LADYTRON, Velocifero (Nettwek / Self, 2008)

Mettiamola così: i Ladytron finora non hanno fatto la carriera che il singolo “Blue Jeans” (da “Light & Magic” del 2002) aveva fatto ventilare. Quella canzone prometteva troppo, poi è facile non mantenerle, le promesse. Anche “Velocifero” è così: è la legge delle aspettative, più sono alte più è facile dispensare quantomeno una piccola delusione.

Poi l’obiettività prende il sopravvento, e allora bisogna dire che “Velocifero” non fa che confermare i Ladytron come un punto di riferimento per certa black-electro, quell’elettronica che trae linfa dalle tenebre e dall’asfissia sonica, guardando ai Nine Inch Nails come modello di ispirazione lata. Non perché sia uguale il suono, ma perché è uguale la filosofia sonora. E infatti con i N.I.N. i Ladytron hanno fatto un tour e “Velocifero” è anche in parte prodotto da Alessandro Cortini (attuale tastierista bolognese della band di Cleveland). Avete presente quando a forza di stare con una persona si iniziano a pensare le stesse cose?

“Velocifero” inscurisce i territori melodici del gruppo di Liverpool perché si moltiplicano le piste di strumenti che formano una massa compatta come la spessa lamina di ghiaccio invernale dei laghi più a nord, turbinano batterie massicce con rullanti mastodontici, tanto ci sono sempre le canticchiabili armonie vocali di Helen Marnie e Mira Aroyo a riequilibrare il tutto. Che ci volete fare, personalmente si godeva quella certa ariosità e, per certi versi, meno seriosità di “Witching Hour” (che peraltro il nostro Artioli ha ingiustamente massacrato qui su Kalporz, quello sì che è un gran disco!), ora si mette su “Velocifero” e piacciono di certo le varie “Black Cat”, “I’m Not Scared” e “Tomorrow” (davvero bella quest’ultima…) ma si percepisce una vaga macchinosità.

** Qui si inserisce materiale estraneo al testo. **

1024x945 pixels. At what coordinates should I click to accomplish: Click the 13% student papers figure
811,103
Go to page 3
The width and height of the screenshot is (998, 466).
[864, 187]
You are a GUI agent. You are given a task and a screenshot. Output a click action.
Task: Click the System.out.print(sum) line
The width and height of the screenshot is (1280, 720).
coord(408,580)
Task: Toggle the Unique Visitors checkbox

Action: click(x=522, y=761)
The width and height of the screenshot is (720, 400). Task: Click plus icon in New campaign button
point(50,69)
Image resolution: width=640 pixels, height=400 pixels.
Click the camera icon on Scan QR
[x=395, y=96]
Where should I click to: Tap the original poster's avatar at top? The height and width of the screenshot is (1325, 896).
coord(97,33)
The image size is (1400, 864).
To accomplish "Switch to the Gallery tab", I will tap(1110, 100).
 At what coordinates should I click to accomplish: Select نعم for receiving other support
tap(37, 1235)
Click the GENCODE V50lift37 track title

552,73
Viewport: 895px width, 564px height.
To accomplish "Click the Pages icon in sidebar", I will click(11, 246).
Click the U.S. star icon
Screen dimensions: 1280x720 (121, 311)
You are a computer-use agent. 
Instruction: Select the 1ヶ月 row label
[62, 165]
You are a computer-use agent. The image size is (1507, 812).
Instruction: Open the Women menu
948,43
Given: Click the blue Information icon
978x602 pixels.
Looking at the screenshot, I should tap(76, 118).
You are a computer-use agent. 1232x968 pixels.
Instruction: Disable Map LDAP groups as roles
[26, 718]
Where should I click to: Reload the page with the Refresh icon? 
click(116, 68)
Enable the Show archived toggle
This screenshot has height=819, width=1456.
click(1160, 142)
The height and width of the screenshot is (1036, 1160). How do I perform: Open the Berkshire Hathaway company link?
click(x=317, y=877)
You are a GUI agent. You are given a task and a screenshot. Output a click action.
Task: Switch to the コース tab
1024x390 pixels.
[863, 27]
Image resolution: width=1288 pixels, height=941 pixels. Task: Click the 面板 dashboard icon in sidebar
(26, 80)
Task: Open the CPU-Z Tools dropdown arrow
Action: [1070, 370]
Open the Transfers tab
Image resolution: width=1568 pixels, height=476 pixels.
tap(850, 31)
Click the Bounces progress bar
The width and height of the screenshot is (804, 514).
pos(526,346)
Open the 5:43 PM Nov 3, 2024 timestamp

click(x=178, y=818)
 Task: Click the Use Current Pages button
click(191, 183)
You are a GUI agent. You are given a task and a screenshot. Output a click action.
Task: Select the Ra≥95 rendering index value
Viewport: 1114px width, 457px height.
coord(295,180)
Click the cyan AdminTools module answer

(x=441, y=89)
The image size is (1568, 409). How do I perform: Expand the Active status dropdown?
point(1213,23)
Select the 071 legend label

La forza dei Ladytron parrebbe essere invece la semplicità di certe intuizioni azzeccate, dunque perché complicare le cose? Prendiamo il pezzo di chiusura, “Versus”: compositivamente delizioso e grandemente malinconico come una canzone a caso di “Disintegration” dei Cure. Allora perché svisare e infarcire di suonettini che vanno e vengono, e disturbano e basta?

Ma soprattutto: quanto era goduriosa l’apparente semplicità di “Blue Jeans” e di “The Last One Standing”?

P.S., anzi, fa schifo finire una recensione con un “P.S.”… Cambiamo. Ah, ultima cosa: veramente pacchiano l’orrendo collage di copertina.